Feels so good on my.... Wait, what?

So then she scuttles up the wall, out the window and flees off into the night. Then her head falls off, but more on that later. You see in the ensuing battle (read minor scuffle) Juniors dark immortal nature is revealed!! Personally I don't find this half as scary as all the tortured prose I've skipped over to get this far (all that turgid groping), but some people have their own problems to deal with. Such as a glowing eyed Arnold Schwarzenegger impersonator looming over you.

Lou Ferrigno would be to obvious right now

See, apparently he gets bigger and musclier as well as having scary eyes. So Binteena, in possibly the only intelligent deduction she's made thus far immediately infers that Junior is an Immortal and only interested in her Scrolls. Okay, I admit that's stretching credulity a bit, but whatever. I'm currently laughing manically as her whole world collapses.

You married a complete asshole stranger without a second thought. I mean, what could possibly go wrong? I warned you didn't I? I, and indeed anyone with the merest hint of sanity, told you this was a bad idea. But no. All you could think of was sweaty pulsating organs throbbing away. I admit that not many people could have predicted this particular scenario:

Coming next on Oprah...

But really, you've no one to blame but yourself. You made your bed, now get raped in it.

Or not, as the case may be. You may place your own bets as to the remaining page count necessary for the sexing to actually occur, but sadly it still seems rather high. So rather than the monkey sex she craves (only now secretly again) she get exposition. FINALLY. All along I've said that talking to the girl was probably a better idea than shagging the information out of her, and it appear I'm proved right. Despite the fact that she (at least from the neck up) now sort of hates him (except from the waist down) she actually manages to reveal the crucial information which, believe it or not, we have been building up to. The key to the mystery of Macguffins Plus One Scrolls Of Plot Device. The piece of data this whole farcical sequence of events has been enacted in pursuit of. The location Of Professor McCrazy himself.

She doesn't know.

Thank you and goodnight

Well, that was worth it. Plan B anybody? Hell, at this point I'd take Plan 9.

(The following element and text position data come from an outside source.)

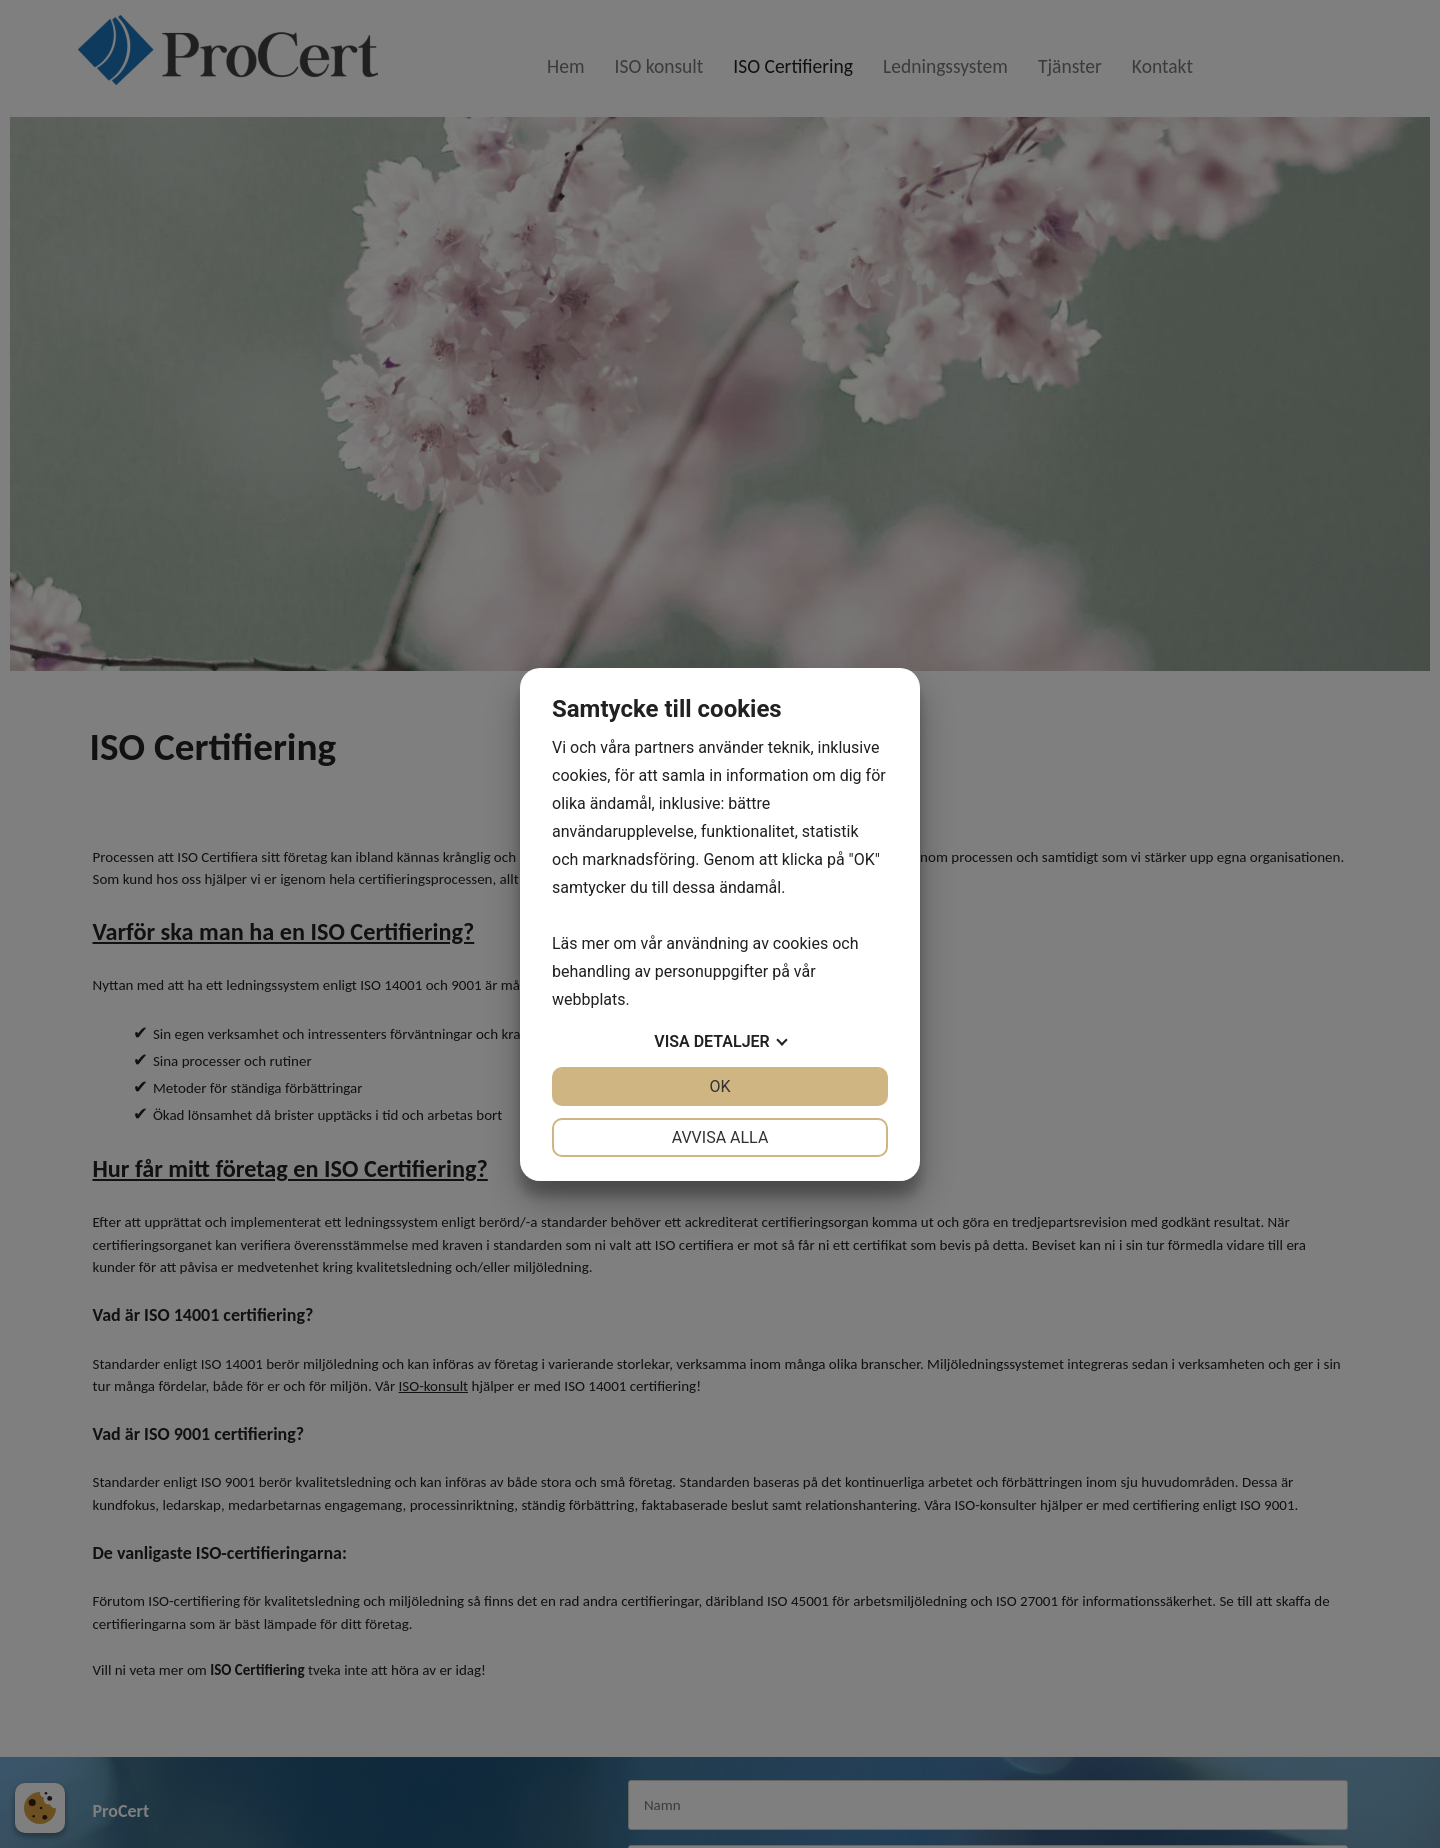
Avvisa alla (720, 1137)
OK (719, 1086)
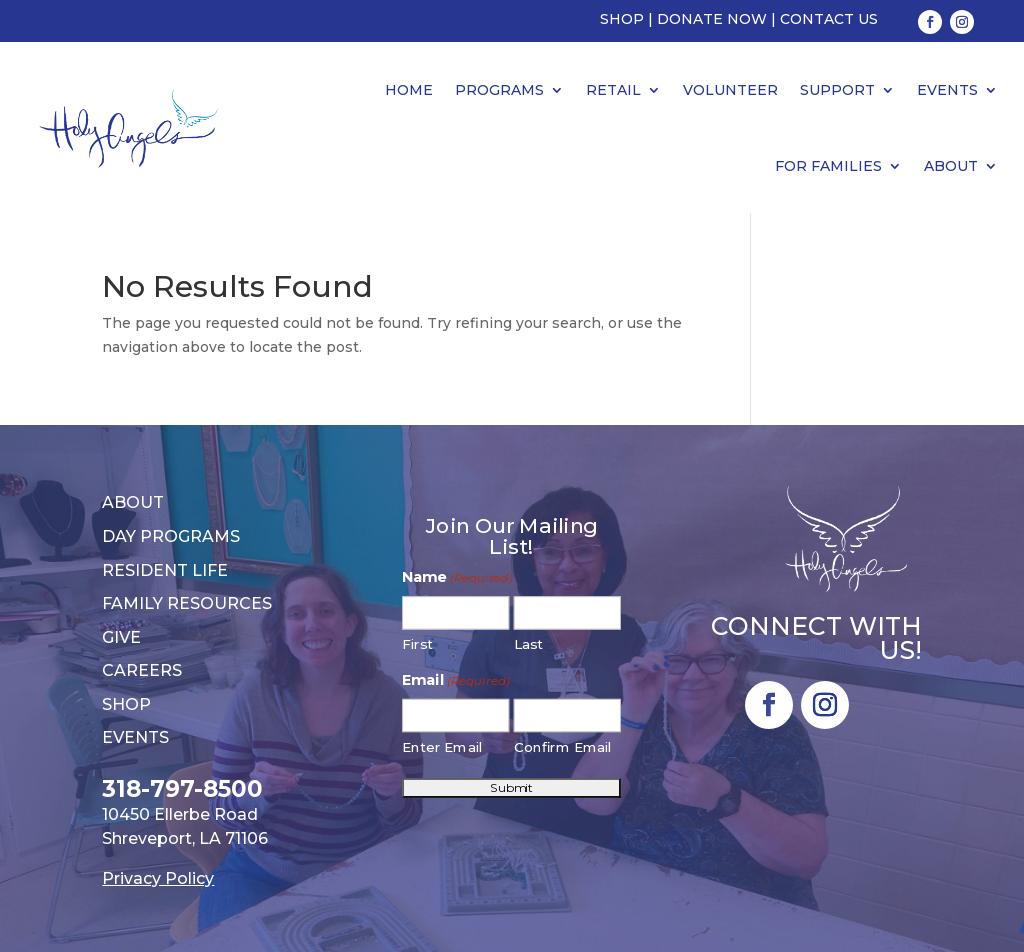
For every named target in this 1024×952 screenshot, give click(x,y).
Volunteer (730, 90)
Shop (622, 19)
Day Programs (171, 536)
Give (121, 637)
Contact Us (829, 19)
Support (837, 90)
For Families (828, 166)
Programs (499, 90)
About (951, 166)
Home (409, 90)
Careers (142, 670)
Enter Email (443, 747)
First (418, 644)
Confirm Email (563, 747)
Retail (613, 90)
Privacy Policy (158, 878)
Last (528, 644)
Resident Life (165, 570)
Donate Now (712, 19)
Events (947, 90)
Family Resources (187, 603)
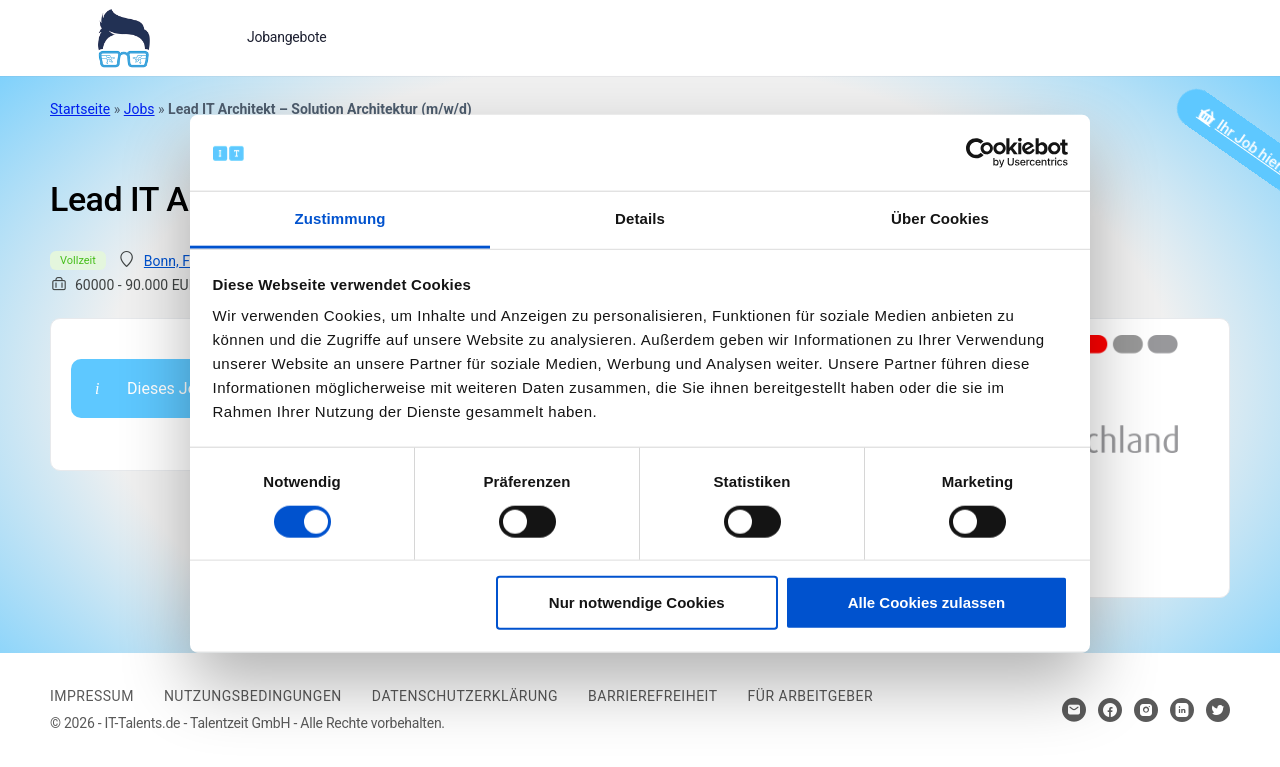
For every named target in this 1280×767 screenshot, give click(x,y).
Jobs (139, 109)
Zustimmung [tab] (340, 218)
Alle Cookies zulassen (927, 602)
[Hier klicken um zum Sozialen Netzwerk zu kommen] (1110, 710)
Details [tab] (640, 218)
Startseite (80, 109)
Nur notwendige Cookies (637, 602)
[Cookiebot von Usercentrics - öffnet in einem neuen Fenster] (980, 153)
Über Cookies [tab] (940, 218)
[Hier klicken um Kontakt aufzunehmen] (1074, 710)
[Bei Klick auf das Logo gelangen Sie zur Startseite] (123, 36)
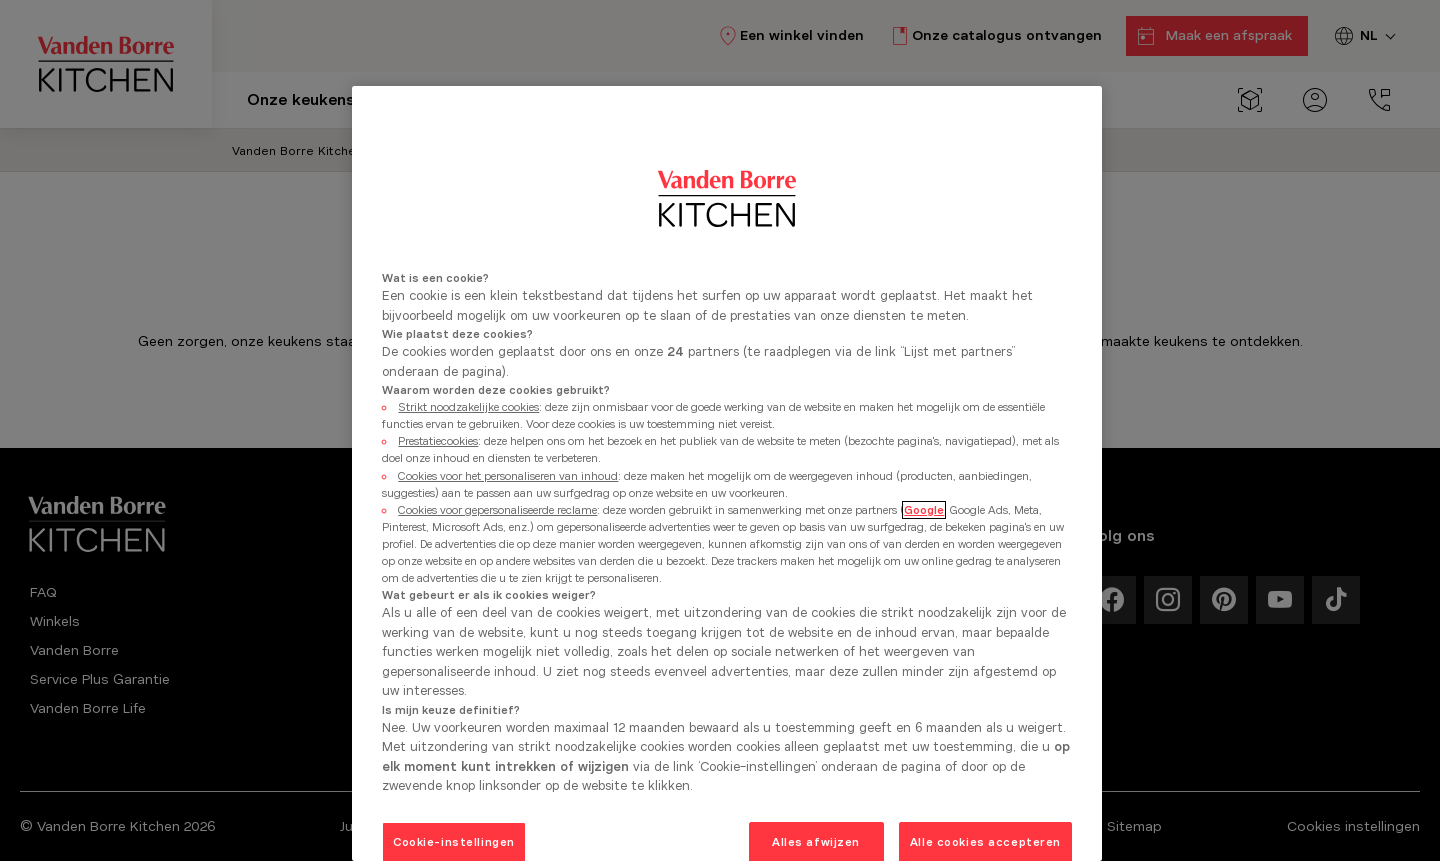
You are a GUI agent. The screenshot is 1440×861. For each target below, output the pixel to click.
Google (924, 510)
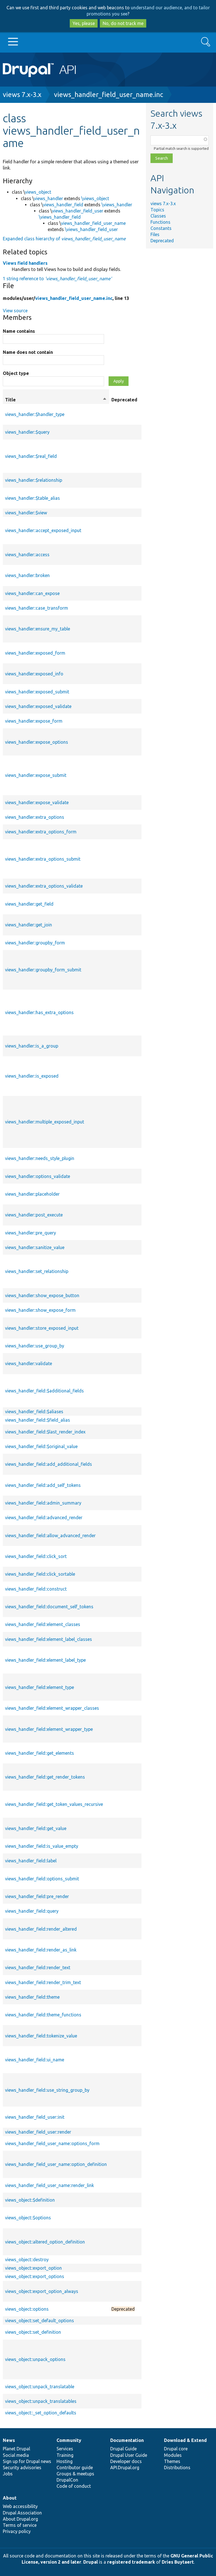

Sadly we are diverted from the sight of Junior beating his head repeatedly against the wall until all that is left is a bloody pulp as the body of Aunties dead deceased corpse washes up in the garden fountain. You know how I said her head fell off? Well that's what the police actually think.

It's no wonder they have to call in the idiots from beyond the veil every time there's a murder. I mean, seriously.

Anyway the (ex) happy couple lie their through a police interview and then depart for a hotel. After all, the abandoned, dilapidated and totally wrecked ruin with fish pond won't be ready for a couple of days. See, this is what you can do when you're not hampered by ridiculous health and safety rules or the slightest grasp of reality. Anyway, we have now advanced to the tense and acrimonious stage of the marriage. In the normal course of events this is the build up to a messy divorce, but I have a nasty feeling it is instead a clumsy prelude to a messy make up fuck. Their both in a total mood, and she's all like "I want separate rooms". But he's all like "you gonna get RAPED" and then the chapter ends. So I guess we'll just have to wait and see how that turns out.